La libertad late de fondo en muchas de las obras de este autor (La libertad total, Qué hacer, Gracias). En esta novela, quizá, el espacio de la libertad sea el de hablar sin un contenido: “no hay contenido, porque lo que digo va apareciendo, y el contenido es algo que está de antes y se pone en un lugar para que lo contenga, algo ya conocido, no algo que se va descubriendo”. El narrador le habla al Dios de la inspiración con la máxima libertad posible (sin un sentido) para que aquel transforme ese caos en algo concreto o, al menos, en algo: “y así logro que las cosas que te digo, que son nada, vuelvan a mí trastocadas por tu oído”. La libertad como una mediación, como un pasaje a otro estado. Quizá la única forma de libertad palpable. Pero para elaborar una mediación conceptual, tiene que aparecer un agente que pueda operar esa mediación: ¿un monje?, ¿un profesor?, ¿un brujo? ¿un loco? El narrador comienza a sentir que le habla al Señor para transformarse él mismo en otra cosa, en otro. Si quiere “tensarse” en el Señor y pasar a otro estado, entonces no debe fundirse en él. Anota: “si me entregara completamente, creo que me dejarías hablando solo y siempre lo mismo (...) y nadie me entendería”. Allí es que llega a esta conclusión: “yo solo puedo hablar con vos si vos sabés que vengo de no hablar con vos y que voy hacia no hablar con vos”. Es el mediador entre la creación y la vida terrenal, entre la inspiración y el estado normal.
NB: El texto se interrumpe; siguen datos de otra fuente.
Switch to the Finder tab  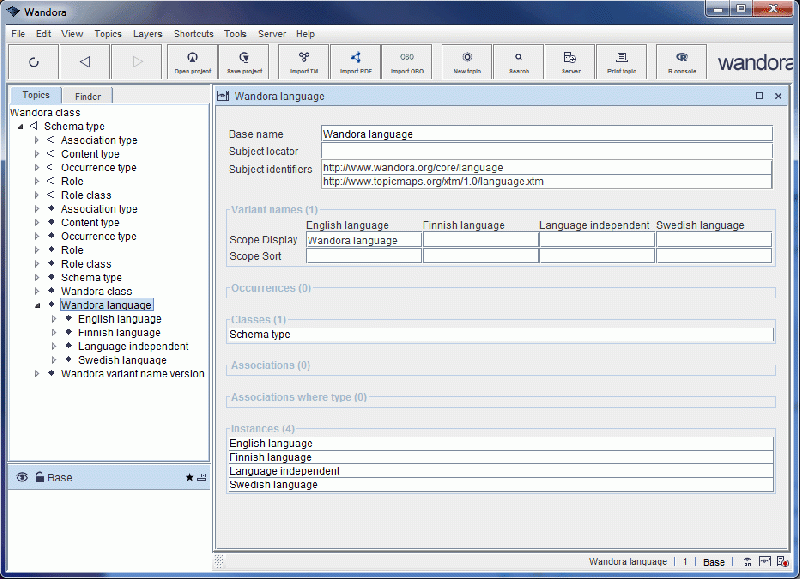(87, 96)
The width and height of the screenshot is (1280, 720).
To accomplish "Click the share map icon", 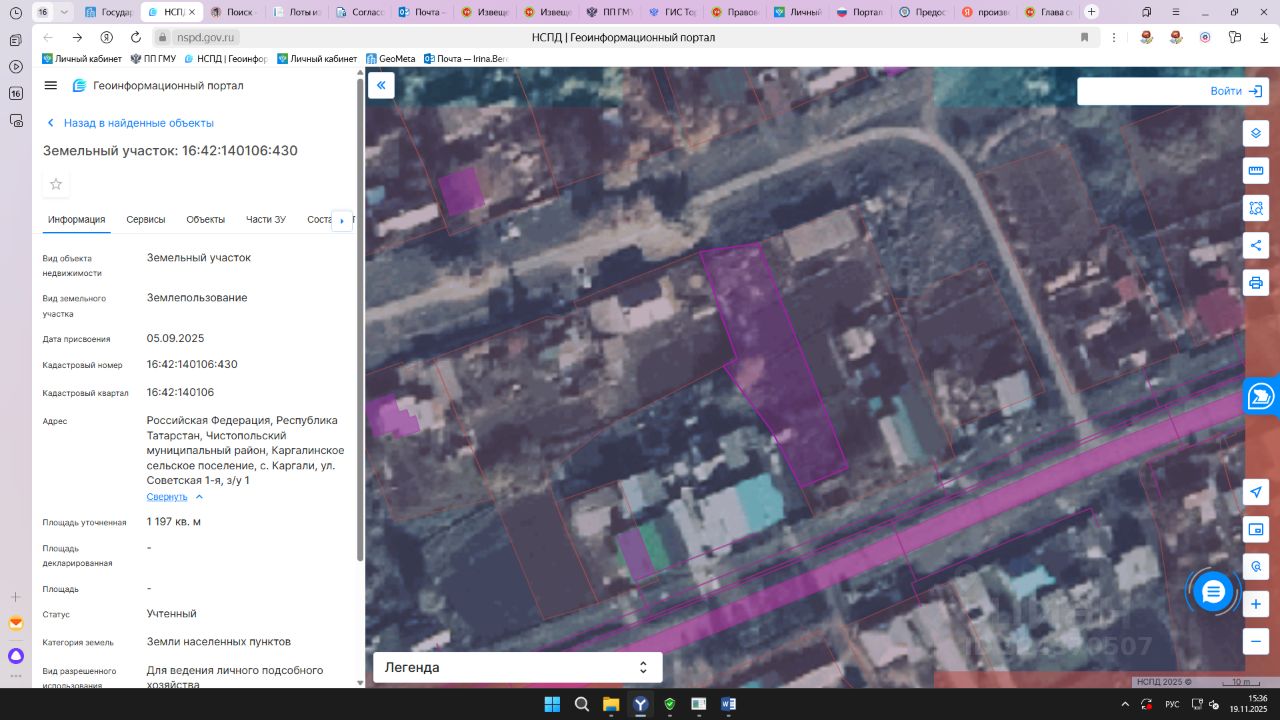I will (1256, 245).
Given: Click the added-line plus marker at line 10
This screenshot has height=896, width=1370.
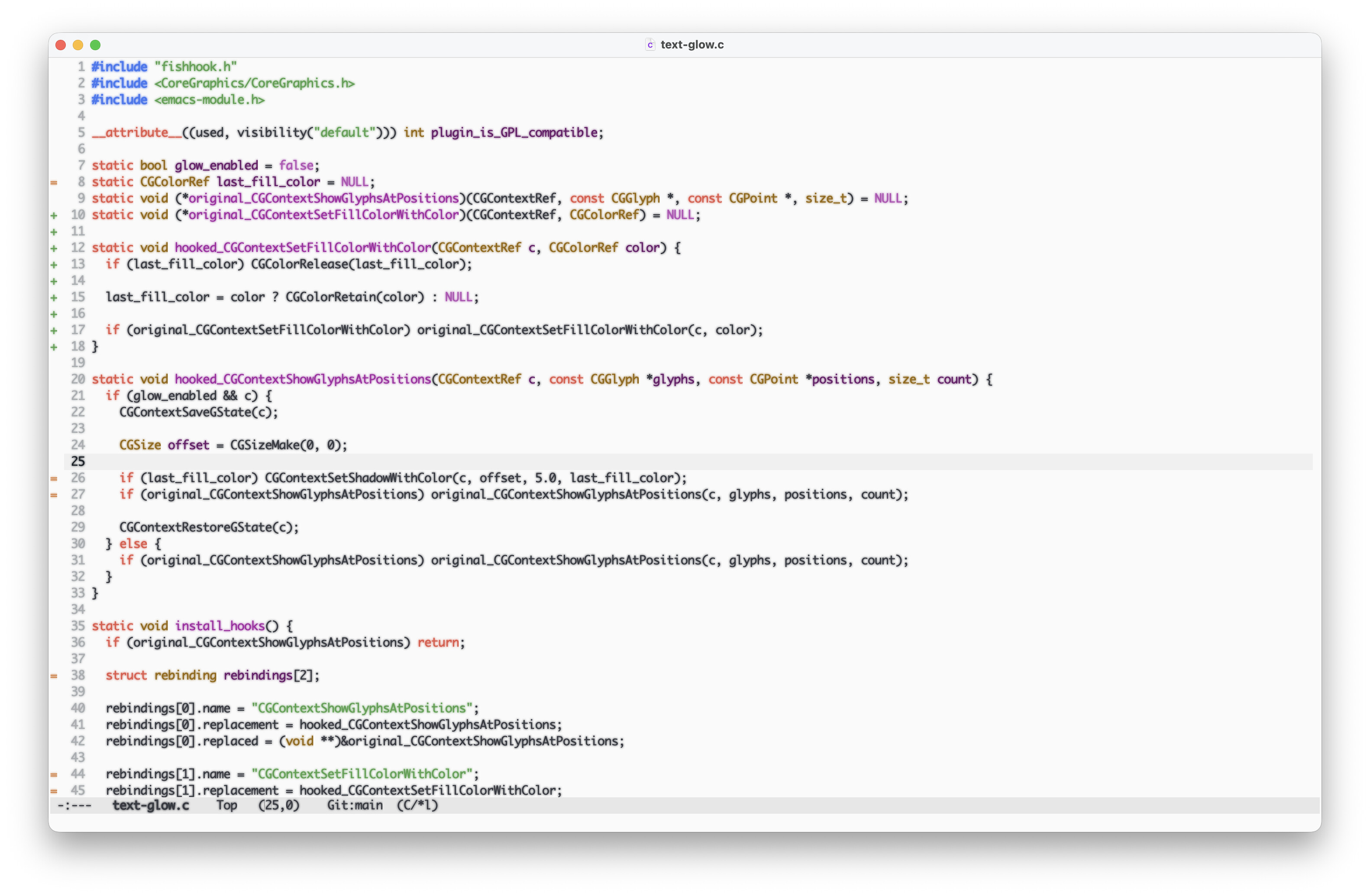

Por fin, el narrador se pregunta si hay un tema en el que se pueda enmarcar su diálogo (como lectores nos preguntamos lo mismo: “¿de qué tema trata esta novela?”). Y, nuevamente, el propio ejercicio de la escritura le dará la respuesta. Escribiendo se da cuenta de que no hay tema para lo que está escribiendo. Aunque enseguida se da cuenta que en realidad sí lo hay, pero no en el sentido convencional. Anota: “el tema es que hablo con vos, pero eso no es un tema: es una forma de conversar. El tema, entonces, ¿es la forma de conversar?”. Encuentra el tema pero no le convence. Intenta salir de ahí. Escapar. ¿Cómo? Empieza a conversar de otra forma: le cuenta historias que intuye que aburren a su interlocutor, pero que mediarán ese “pasaje” hacia otro estado. Estos relatos le sirven para seguir pensando su vínculo con el Señor que es, en definitiva, la relación entre un escritor y su obra de arte. Son historias dentro de las cartas, que sólo cumplen la función de explicar la complejidad de esa unión: “no quiero ser vos ni quiero ser yo ni estar siempre con vos: quiero ser el que te habla y no te habla, el que está en tensión entre irse y volver”.


Como dijo su autor, en Amado Señor laten de fondo Carta al padre, de Kafka y Confesiones, de San Agustín. No pudimos leerlo sin sentir también, en algunos fragmentos, al Beckett de El innombrable. Pero principalmente, a todos los otros Katchadjianes.



*Lic. y profesor en Comunicación Social. Librero en El Divague Libros.